Read only specific partition in Synapse Data Flow from a delta source

Question

Read only specific partition in Synapse Data Flow from a delta source

Mathias Opland 155

Hi,

I have a large Delta file in an Azure Gen 2 Storage Account that is partitioned on the date. I want to preform an aggregate job on data for the current date in an Azure Data Flow, however I can not find where to specify which partition to query in the source component. As a result, the source flow is my longest running activity, as I have to read 100x the amount of data that I want and filter out the relevant data in the next activity. How can I avoid the source reading the whole delta file, and only the relevant partition(s)? This will reduce the cost and time of running the Data Flow.

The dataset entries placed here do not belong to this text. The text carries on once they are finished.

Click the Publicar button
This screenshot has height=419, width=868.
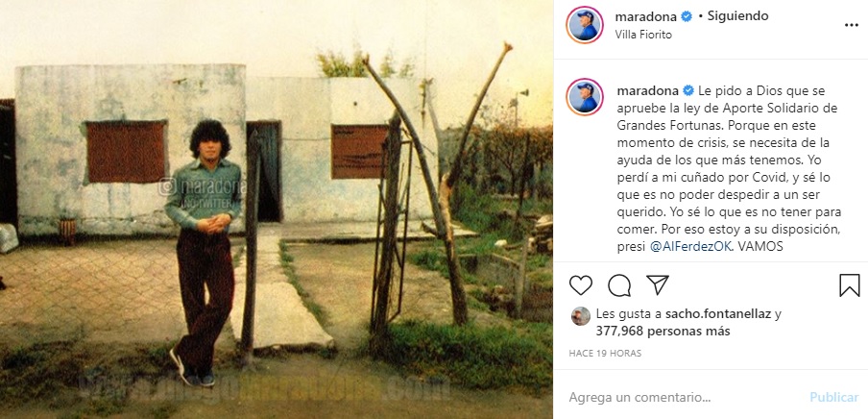834,398
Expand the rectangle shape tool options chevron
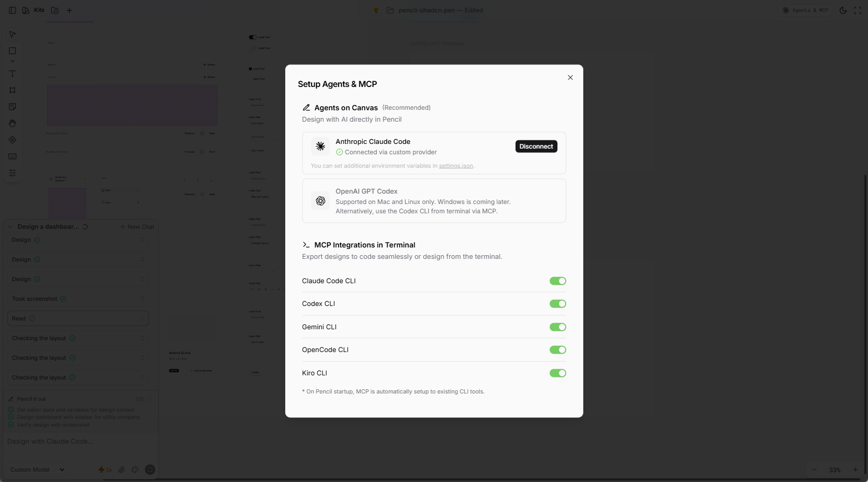The image size is (868, 482). tap(12, 61)
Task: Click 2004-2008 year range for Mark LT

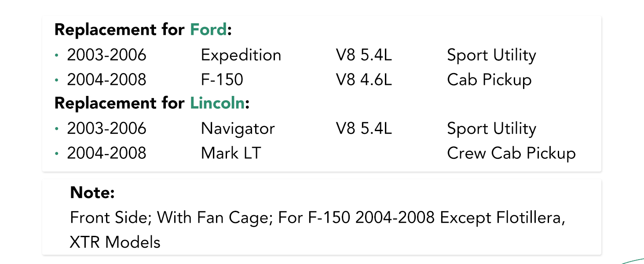Action: (106, 153)
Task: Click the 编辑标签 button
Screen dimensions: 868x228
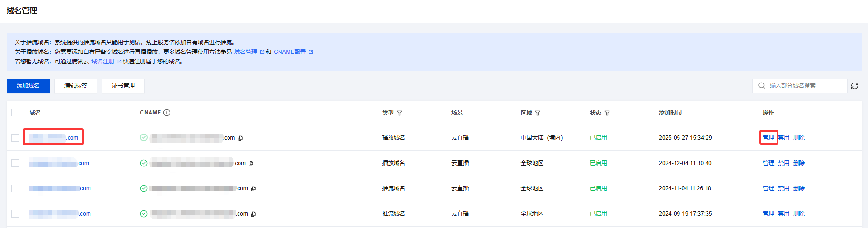Action: point(76,86)
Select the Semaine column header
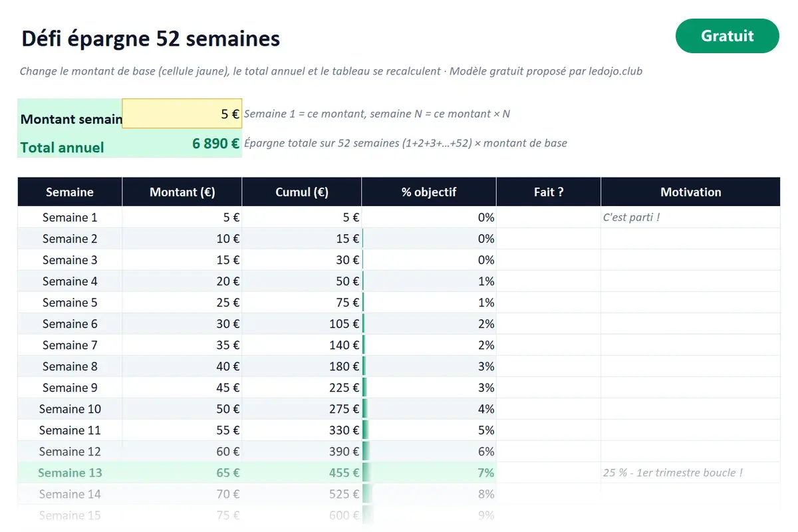 70,192
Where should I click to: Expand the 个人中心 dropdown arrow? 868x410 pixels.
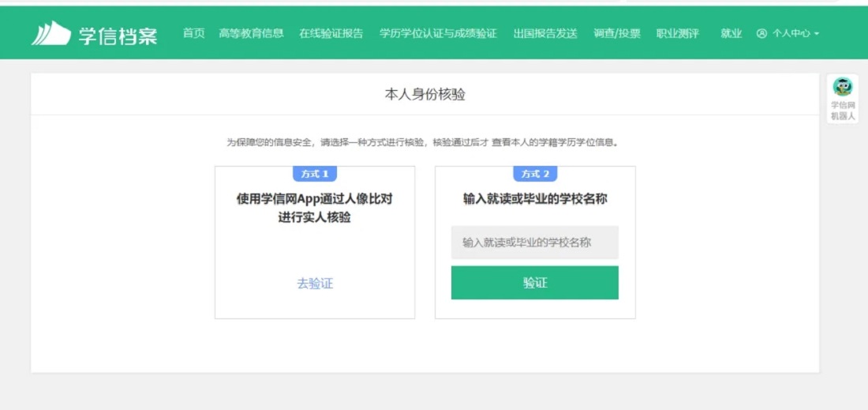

Mathias Opland 155 Reputation points

2024-01-05T08:35:12.33+00:00

Hi Amira,

Thanks for your response! What you are explaining are exactly what I'm looking for, however I can not find where to use the SQL-like query in the source activity. Adding some pictures of the source settings and options.

When you talk about incremental load, do you mean something like change data capture? As I've understood, this is not supported with Delta files at the moment, which is why I've constructed something similar with partitions. However, it's not as good as CDC.
Amira Bedhiafi 41,121 Reputation points Volunteer Moderator

2024-01-05T21:53:38.07+00:00

https://learn.microsoft.com/en-us/azure/storage/blobs/data-lake-storage-use-sqlhttps://learn.microsoft.com/en-us/azure/storage/blobs/data-lake-storage-use-sql

https://learn.microsoft.com/en-us/azure/data-factory/how-to-change-data-capture-resource
Smaran Thoomu 32,535 Reputation points Microsoft External Staff Moderator

2024-01-08T13:35:20.97+00:00

@Mathias Opland Just checking in to see if the below answer provided by @Amira Bedhiafi helped.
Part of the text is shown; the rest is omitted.